Applying it for all \(i\) we see that the third row is zero. Then, by induction on the rows, we apply \( P_{\mathfrak {m}^-\mathfrak {l}_{i_1}\cdots \mathfrak {l}_{i_n}} \) for all \(n-\)uple \((i_1,...i_n)\) and we see that the \((n+2)\)-th row is zero. \(\square \)

Appendix B: On a technical hypothesis in [3]

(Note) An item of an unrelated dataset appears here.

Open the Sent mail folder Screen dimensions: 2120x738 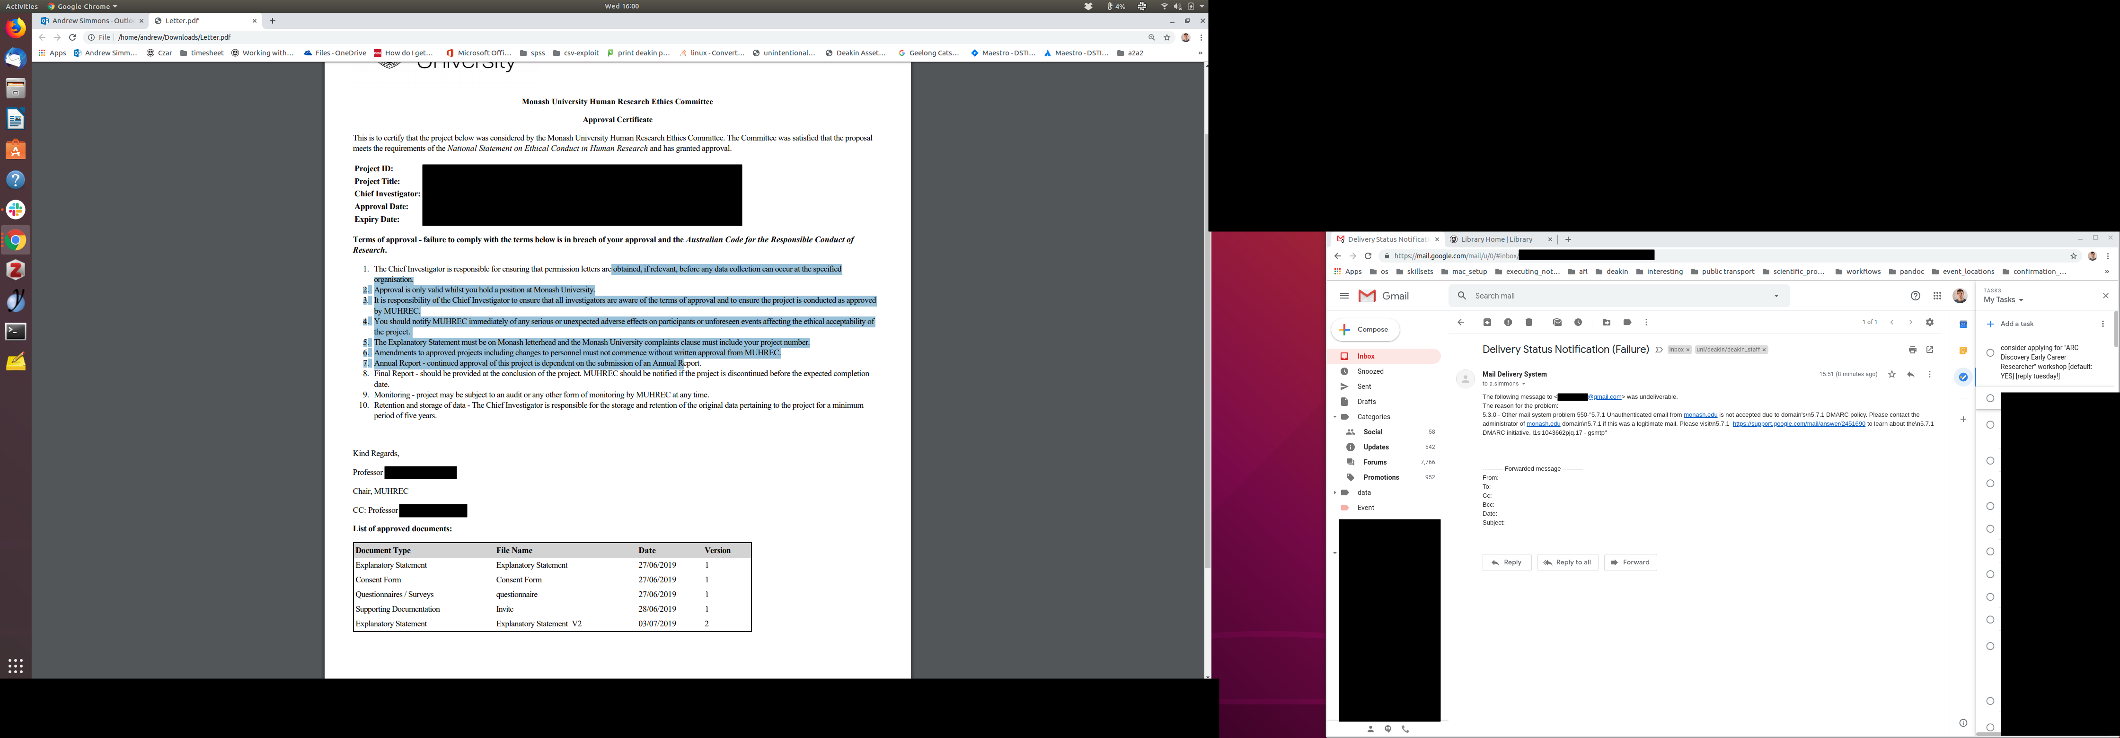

We finally end this paper with a small erratum in [3]. Stated as they are, Lemma 2.1.4 and Lemma 3.5.2 are wrong and we state here a “good version” of Lemma 3.5.2. It does not change anything in [3], since Lemma 3.5.2 is only used in a special case where it is actually true. We suggest here a new formulation of this lemma with its proof. We follow the notation of [3].

Lemma 10.5

Suppose that (H0), (H1) and (H3) hold. Then for any ideal \(J\) of \(R\) and any submodule \(S\) of \(T\) and \(S'\) of \(T^*\), we have

$$\begin{aligned} (S/J T)^{G_\mathbb {Q}}=(S'/J T^*)^{G_\mathbb {Q}}=0. \end{aligned}$$

Proof

By (H1), if \((T/\mathfrak {m} T)^{G_\mathbb {Q}} \ne 0\), then \(G_\mathbb {Q}\) acts trivially on \(T\). In this case we can find a nonzero element in \(H^1(\mathbb {Q}(T,\mu _{p^\infty })/\mathbb {Q},T/\mathfrak {m} T)\) since \(Gal(\mathbb {Q}(T,\mu _{p^\infty })/\mathbb {Q})\) has a quotient isomorphic to \(Z/pZ\) and \(T/\mathfrak {m} T \simeq Z/pZ\). By (H3), this shows \((T/\mathfrak {m} T)^{G_\mathbb {Q}} = 0\).

For any submodule \(S\) of \(T\), and any ideal \(J\subseteq R\), \((S/J T)^{G_\mathbb {Q}}\) injects in \((T/J T)^{G_\mathbb {Q}}\), so we have to show that \((T/J T)^{G_\mathbb {Q}}=0\). Suppose \(\mathfrak {m}^{i+1} \subsetneq J \subseteq \mathfrak {m}^{i} \) and let \(\overline{x} \in (T/J T)^{G_\mathbb {Q}}\) with antecedent \(x\) in \(T\). By definition, \(x\in (T/\mathfrak {m} T)^{G_\mathbb {Q}}=0\) and \(x \in \mathfrak {m}T\). Write \(x=a_1 x_1\). We have \(a_1 x_1 \in \in (T/J T)^{G_\mathbb {Q}}\). If \(a_1 \in J\), \(\overline{x}=0\) and we are done. If not, by (H0), \(x_1 \in \mathfrak {m}T\) and we can write \(x_1=a_2 x_2\) with \(a_2 \in \mathfrak {m}\). By induction, \(x=a_1\cdots a_{i+1} x_{i+1}\) with \(a_k \in \mathfrak {m}\) and \(\overline{x}=0\). The proof for \(T^*\) is similar. \(\square \)